Dataset entries

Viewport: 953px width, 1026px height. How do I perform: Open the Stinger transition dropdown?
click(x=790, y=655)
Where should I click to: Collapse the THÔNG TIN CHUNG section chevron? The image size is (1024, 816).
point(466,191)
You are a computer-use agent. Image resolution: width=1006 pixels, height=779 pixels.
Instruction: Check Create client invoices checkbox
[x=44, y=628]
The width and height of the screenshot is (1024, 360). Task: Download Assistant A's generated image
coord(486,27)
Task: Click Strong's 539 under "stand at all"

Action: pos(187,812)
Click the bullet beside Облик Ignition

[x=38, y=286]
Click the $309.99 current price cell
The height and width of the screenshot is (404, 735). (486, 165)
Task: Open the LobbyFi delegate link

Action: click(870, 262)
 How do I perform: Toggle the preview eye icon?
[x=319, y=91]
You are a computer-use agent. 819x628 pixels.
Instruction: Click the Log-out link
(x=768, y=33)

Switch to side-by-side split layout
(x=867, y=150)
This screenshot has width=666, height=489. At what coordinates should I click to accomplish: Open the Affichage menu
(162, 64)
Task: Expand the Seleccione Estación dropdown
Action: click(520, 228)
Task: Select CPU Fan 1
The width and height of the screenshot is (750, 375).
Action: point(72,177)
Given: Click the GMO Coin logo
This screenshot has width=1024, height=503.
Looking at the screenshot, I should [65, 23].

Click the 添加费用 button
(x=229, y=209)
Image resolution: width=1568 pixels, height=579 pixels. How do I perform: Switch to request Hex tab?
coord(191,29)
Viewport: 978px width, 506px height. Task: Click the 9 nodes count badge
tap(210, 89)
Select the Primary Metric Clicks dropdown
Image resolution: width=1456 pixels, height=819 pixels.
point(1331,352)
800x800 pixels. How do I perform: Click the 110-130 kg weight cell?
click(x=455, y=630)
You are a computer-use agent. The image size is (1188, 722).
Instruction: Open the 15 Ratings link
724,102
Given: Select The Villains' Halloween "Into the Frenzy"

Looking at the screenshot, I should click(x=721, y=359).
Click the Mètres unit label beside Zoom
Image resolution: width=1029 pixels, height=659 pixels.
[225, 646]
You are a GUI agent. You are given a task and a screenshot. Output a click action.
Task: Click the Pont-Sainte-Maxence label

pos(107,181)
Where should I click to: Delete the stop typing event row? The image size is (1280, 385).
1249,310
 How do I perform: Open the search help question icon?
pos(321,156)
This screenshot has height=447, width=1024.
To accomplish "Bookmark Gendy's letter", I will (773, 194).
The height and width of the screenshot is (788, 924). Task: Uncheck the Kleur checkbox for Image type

*Your goal*.
Return the entries above in full and exactly as written.

*Response to the exercise*.
Viewport: 953px width, 1026px height. How do I perform: Open the Stinger transition dropdown?
click(x=790, y=655)
Where should I click to: Collapse the THÔNG TIN CHUNG section chevron? The image size is (1024, 816).
point(466,191)
You are a computer-use agent. Image resolution: width=1006 pixels, height=779 pixels.
Instruction: Check Create client invoices checkbox
[x=44, y=628]
The width and height of the screenshot is (1024, 360). Task: Download Assistant A's generated image
coord(486,27)
Task: Click Strong's 539 under "stand at all"

Action: pos(187,812)
Click the bullet beside Облик Ignition

[x=38, y=286]
Click the $309.99 current price cell
The height and width of the screenshot is (404, 735). (486, 165)
Task: Open the LobbyFi delegate link

Action: click(870, 262)
 How do I perform: Toggle the preview eye icon?
[x=319, y=91]
You are a computer-use agent. 819x628 pixels.
Instruction: Click the Log-out link
(x=768, y=33)

Switch to side-by-side split layout
(x=867, y=150)
This screenshot has width=666, height=489. At what coordinates should I click to accomplish: Open the Affichage menu
(162, 64)
Task: Expand the Seleccione Estación dropdown
Action: click(520, 228)
Task: Select CPU Fan 1
The width and height of the screenshot is (750, 375).
Action: point(72,177)
Given: Click the GMO Coin logo
This screenshot has width=1024, height=503.
Looking at the screenshot, I should [65, 23].

Click the 添加费用 button
(x=229, y=209)
Image resolution: width=1568 pixels, height=579 pixels. How do I perform: Switch to request Hex tab?
coord(191,29)
Viewport: 978px width, 506px height. Task: Click the 9 nodes count badge
tap(210, 89)
Select the Primary Metric Clicks dropdown
Image resolution: width=1456 pixels, height=819 pixels.
point(1331,352)
800x800 pixels. How do I perform: Click the 110-130 kg weight cell?
click(x=455, y=630)
You are a computer-use agent. The image size is (1188, 722).
Instruction: Open the 15 Ratings link
724,102
Given: Select The Villains' Halloween "Into the Frenzy"

Looking at the screenshot, I should click(x=721, y=359).
Click the Mètres unit label beside Zoom
Image resolution: width=1029 pixels, height=659 pixels.
[225, 646]
You are a GUI agent. You are given a task and a screenshot. Output a click action.
Task: Click the Pont-Sainte-Maxence label

pos(107,181)
Where should I click to: Delete the stop typing event row? The image size is (1280, 385).
1249,310
 How do I perform: Open the search help question icon?
pos(321,156)
This screenshot has height=447, width=1024.
To accomplish "Bookmark Gendy's letter", I will (773, 194).
The height and width of the screenshot is (788, 924). Task: Uncheck the Kleur checkbox for Image type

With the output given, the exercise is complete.